Economia

Apoios a empresas terão ‘impacto muito significativo’

Novos apoios representam financiamento de 1.550 milhões de euros, dos quais 750 milhões em subsídios às pequenas e médias empresas mais afetadas pela pandemia.

As novas medidas de restrição anunciadas pelo Governo no início deste mês trouxeram alertas por parte de responsáveis de vários setores: muitas empresas não aguentam mais restrições e podem não sobreviver. O Governo prometeu ajudar e cumpriu. Assim, o Executivo apresentou a criação de novos apoios às empresas que mais foram afetadas pela pandemia de covid-19. No total, estes novos apoios vão custar 1.550 milhões de euros, segundo revelou o ministro da Economia, Pedro Siza Vieira. 

Entre as medidas, destaque para a revisão do apoio à retoma progressiva e a criação do programa Apoiar.pt que é destinado a micro e pequenas empresas dos setores do comércio e dos serviços, e ainda a criação de novas linhas de crédito.

Segundo o ministro da Economia, o Governo vai disponibilizar 750 milhões em subsídios a fundo perdido para as micro e pequenas empresas, que façam parte dos setores mais afetados pela pandemia. As micro empresas receberão 7500 euros e as pequenas até 40.000 euros. No entanto, explicou Siza Vieira, as empresas têm de ter registado uma quebra de pelo menos 25%  nos primeiros nove meses deste ano para ter acesso a estes apoios. Além disso, as empresas devem ter capitais próprios positivos no final do ano passado e situação regularizada no Fisco, Segurança Social e banca.

Estes subsídios só podem ser usados para pagar salários. «Os subsídios foram calculados como a média do custo fixo de uma empresa em percentagem da sua faturação com os limites que estão estabelecidos, mas poderão utilizar esses recursos como bem entenderem», esclareceu o ministro da Economia.

O Governo criou ainda uma linha de crédito para empresas de poio a eventos no valor de 50 milhões de euros,  em que 20% do valor do crédito será convertido em subsídio a fundo perdido se até ao final do próximo ano houver manutenção dos postos de trabalho. Também as empresas com quebras nas exportações vão contar com uma linha de crédito a fundo perdido e o valor será determinado em função dos postos de trabalho.

Pedro Siza Vieira explicou que os encargos com estas medidas são suportados por fundos europeus, sendo o crédito bancário atribuído pelo sistema financeiro com garantia do Estado.
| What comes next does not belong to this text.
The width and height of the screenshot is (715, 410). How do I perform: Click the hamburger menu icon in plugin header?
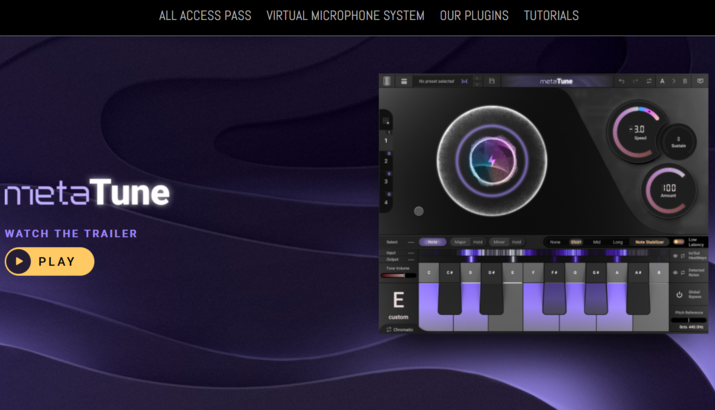(402, 81)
Além disso, uma parte deste crédito pode também ser convertido a fundo perdido. O governante estima ainda que estes apoios possam ser elegíveis para cerca de 100 mil empresas.
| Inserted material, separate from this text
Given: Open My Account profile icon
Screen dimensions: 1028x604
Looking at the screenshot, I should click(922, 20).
A data para o lançamento destes apoios não está definida mas Siza Vieira garantiu que será «tão rápido quanto possível». O programa Apoiar.pt será notificado à Comissão Europeia mas o Governo espera que no início do próximo mês sejam abertos os avisos, o que significa que a primeira tranche pode ser possível ainda este ano.
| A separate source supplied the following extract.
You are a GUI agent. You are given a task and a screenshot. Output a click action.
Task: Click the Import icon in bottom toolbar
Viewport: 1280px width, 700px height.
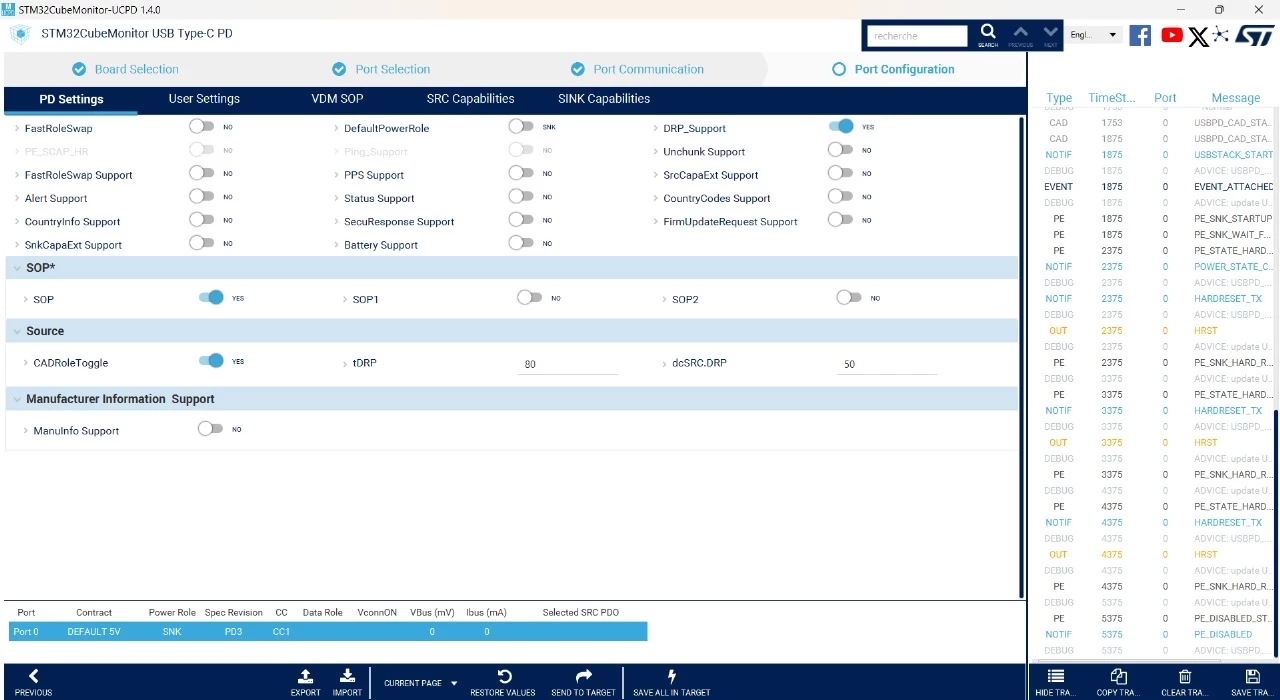click(x=347, y=676)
No comunicado do Conselho de Ministros o Governo diz que este diploma tem como principal objetivo o lançamento de novos instrumentos de apoio à situação de tesouraria das empresas, com destaque para subsídios destinados a micro e pequenas empresas que atuem em setores particularmente afetados pelas medidas excecionais aprovadas no contexto da pandemia da doença covid-19 e ainda apoios diretos a empresas em determinados setores sob a forma de crédito garantido pelo Estado, com possibilidade de conversão parcial em crédito a fundo perdido mediante a manutenção dos postos de trabalho.

Mais endividamento para as empresas

Pedro Siza Vieira não tem dúvidas que o Governo prevê um «impacto muito significativo» nos setores afetados, mas o primeiro-ministro António Costa considera que a dimensão da crise não vai impedir a insolvência de todas as empresas. 

«Não acredito que vá conseguir impedir a insolvência de todas as empresas. É impossível numa crise destas dimensões», disse ontem o líder do PS em entrevista à Antena 1. 

As medidas anunciadas pelo Governo são consideradas "absolutamente insuficientes" pela Associação da Hotelaria, Restauração e Similares de Portugal (AHRESP). Em comunicado, a associação afirma que "estes novos apoios acolhem o princípio da concessão de verbas a fundo perdido, que há muito vinha sendo reclamado, mas ficam muito aquém das medidas recentemente propostas ao Governo através do Programa de Emergência" pedido pela entidade.